Clone this to your local system, into the place where you want to perform the data analysis.
Install Snakemake and conda environment using conda:
conda env create --file workflow/envs/CRISPRDesignerSnakemake.yaml
For installation details, see the instructions in the Snakemake documentation.
Create an input 'regions' BED file, with columns chr start end name. The snakemake script will find and score guides in these regions, and label them with the provided region name. If desired, also collect a list of pre-designed guideRNAs (BED file with regions, and filteredGuides.bed file with guide scores)
Configure the workflow according to your needs via editing the files in the config/ folder. Adjust config.yaml to configure the workflow execution, including to define the regions variable to point to your BED file.
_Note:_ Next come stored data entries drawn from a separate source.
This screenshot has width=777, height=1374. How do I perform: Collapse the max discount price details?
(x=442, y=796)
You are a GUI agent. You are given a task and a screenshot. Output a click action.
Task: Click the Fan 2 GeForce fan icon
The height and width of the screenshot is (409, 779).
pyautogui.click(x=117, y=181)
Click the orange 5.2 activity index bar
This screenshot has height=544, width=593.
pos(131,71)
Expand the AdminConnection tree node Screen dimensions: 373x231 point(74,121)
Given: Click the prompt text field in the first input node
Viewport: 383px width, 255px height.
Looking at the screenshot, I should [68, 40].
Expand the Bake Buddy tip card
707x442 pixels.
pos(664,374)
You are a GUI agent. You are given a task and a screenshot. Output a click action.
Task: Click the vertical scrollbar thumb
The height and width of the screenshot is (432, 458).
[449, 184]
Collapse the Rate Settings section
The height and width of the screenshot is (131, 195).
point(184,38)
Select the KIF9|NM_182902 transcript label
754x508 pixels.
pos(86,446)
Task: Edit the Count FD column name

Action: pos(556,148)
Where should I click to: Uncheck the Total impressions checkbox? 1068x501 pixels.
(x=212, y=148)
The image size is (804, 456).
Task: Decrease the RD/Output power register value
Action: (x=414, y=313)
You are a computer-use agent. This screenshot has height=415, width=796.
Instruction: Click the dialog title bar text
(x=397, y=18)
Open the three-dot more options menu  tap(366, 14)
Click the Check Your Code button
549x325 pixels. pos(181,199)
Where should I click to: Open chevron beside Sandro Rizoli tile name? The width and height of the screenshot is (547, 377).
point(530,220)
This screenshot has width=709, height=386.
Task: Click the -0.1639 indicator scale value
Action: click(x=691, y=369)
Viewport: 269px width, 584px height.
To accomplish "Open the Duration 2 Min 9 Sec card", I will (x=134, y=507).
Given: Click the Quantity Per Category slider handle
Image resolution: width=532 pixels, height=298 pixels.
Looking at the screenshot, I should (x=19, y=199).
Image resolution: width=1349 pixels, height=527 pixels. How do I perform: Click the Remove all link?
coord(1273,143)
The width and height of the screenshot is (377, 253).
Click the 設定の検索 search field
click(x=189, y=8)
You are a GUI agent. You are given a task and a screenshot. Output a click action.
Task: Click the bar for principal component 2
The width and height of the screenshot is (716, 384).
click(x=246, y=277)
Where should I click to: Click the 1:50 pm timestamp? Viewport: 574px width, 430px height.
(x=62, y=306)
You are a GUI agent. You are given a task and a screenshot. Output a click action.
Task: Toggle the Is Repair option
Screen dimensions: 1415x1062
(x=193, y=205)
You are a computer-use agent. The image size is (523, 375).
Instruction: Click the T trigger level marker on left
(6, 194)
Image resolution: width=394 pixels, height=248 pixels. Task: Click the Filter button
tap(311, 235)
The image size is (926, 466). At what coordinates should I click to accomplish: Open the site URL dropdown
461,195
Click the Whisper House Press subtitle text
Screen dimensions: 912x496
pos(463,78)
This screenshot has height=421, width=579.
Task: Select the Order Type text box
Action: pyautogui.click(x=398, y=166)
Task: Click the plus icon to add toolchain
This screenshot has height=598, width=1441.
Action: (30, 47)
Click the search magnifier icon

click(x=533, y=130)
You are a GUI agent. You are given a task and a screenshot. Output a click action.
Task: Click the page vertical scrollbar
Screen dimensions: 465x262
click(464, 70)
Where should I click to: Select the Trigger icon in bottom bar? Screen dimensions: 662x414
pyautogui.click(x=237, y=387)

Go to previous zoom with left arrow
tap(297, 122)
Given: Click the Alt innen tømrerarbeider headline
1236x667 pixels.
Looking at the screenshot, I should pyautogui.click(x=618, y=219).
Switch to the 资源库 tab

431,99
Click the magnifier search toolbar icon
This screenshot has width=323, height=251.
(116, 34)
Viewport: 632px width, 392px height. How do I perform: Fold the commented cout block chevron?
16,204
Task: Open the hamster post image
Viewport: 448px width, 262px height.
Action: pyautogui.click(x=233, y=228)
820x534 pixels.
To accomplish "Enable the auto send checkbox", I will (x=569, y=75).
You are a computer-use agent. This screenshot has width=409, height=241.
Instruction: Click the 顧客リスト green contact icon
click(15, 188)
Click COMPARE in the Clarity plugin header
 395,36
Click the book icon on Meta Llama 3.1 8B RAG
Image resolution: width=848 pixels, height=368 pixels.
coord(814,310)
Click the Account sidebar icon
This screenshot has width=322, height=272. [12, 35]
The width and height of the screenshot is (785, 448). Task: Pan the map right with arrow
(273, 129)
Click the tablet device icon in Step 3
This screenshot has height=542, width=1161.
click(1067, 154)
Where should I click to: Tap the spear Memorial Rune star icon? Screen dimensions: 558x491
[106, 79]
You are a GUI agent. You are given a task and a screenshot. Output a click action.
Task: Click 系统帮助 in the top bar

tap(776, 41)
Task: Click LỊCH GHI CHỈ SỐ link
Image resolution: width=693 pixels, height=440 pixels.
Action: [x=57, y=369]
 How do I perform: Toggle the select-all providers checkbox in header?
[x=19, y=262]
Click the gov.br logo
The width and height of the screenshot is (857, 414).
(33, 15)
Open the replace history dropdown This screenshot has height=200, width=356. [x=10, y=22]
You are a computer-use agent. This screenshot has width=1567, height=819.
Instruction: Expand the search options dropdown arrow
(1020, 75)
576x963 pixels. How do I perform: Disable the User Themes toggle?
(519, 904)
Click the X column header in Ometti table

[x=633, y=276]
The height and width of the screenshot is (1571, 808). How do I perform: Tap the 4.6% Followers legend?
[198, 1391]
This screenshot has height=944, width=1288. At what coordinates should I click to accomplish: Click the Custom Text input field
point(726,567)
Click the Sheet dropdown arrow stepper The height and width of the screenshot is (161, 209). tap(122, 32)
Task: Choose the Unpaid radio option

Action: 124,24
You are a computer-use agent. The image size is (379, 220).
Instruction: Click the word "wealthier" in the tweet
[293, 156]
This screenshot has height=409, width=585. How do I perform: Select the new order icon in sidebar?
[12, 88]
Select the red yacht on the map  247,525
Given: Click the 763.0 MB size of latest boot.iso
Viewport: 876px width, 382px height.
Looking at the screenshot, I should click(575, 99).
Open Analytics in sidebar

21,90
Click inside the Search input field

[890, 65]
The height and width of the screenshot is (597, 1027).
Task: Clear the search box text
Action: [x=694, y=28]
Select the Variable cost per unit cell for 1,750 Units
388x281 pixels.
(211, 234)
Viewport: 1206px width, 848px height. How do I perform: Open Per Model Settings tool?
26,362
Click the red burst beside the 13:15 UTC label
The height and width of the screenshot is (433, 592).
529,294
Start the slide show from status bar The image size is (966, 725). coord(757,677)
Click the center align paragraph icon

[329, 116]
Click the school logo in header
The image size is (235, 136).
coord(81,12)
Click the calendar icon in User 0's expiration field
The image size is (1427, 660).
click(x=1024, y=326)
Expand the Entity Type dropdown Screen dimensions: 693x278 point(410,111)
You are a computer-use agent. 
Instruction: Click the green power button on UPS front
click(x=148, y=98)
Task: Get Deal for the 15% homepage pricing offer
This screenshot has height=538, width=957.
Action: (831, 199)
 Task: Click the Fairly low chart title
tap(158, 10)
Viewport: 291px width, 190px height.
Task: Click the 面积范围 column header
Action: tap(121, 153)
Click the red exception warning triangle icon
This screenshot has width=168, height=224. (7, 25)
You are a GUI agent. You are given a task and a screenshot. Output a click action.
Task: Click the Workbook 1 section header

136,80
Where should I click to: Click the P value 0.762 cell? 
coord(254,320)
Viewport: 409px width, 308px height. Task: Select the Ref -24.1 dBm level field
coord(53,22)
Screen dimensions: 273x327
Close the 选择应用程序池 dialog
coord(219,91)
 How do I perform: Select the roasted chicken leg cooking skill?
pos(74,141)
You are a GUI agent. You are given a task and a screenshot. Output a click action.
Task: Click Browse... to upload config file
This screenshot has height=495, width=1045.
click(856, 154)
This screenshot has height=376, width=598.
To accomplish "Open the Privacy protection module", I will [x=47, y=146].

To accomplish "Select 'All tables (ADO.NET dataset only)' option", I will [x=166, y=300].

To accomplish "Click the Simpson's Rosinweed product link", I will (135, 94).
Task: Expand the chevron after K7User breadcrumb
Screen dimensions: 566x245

If desired, set up predesigned_guides in config.yaml.
Activate the conda environment:
conda activate CRISPRDesignerSnakemake
Test your configuration by performing a dry-run via
snakemake -n
Execute the workflow locally via
snakemake --cores $N
using $N cores or run it in a cluster environment via
snakemake \ --config java_memory=15g \ --cores 1 \ --jobs 50 \ --cluster "sbatch -n 1 -c 1 --mem 16G -t 12:00:00 -p engreitz -J CRISPRDesigner_{rule} -o logs/{rule}_{wildcards} -e logs/{rule}_{wildcards}"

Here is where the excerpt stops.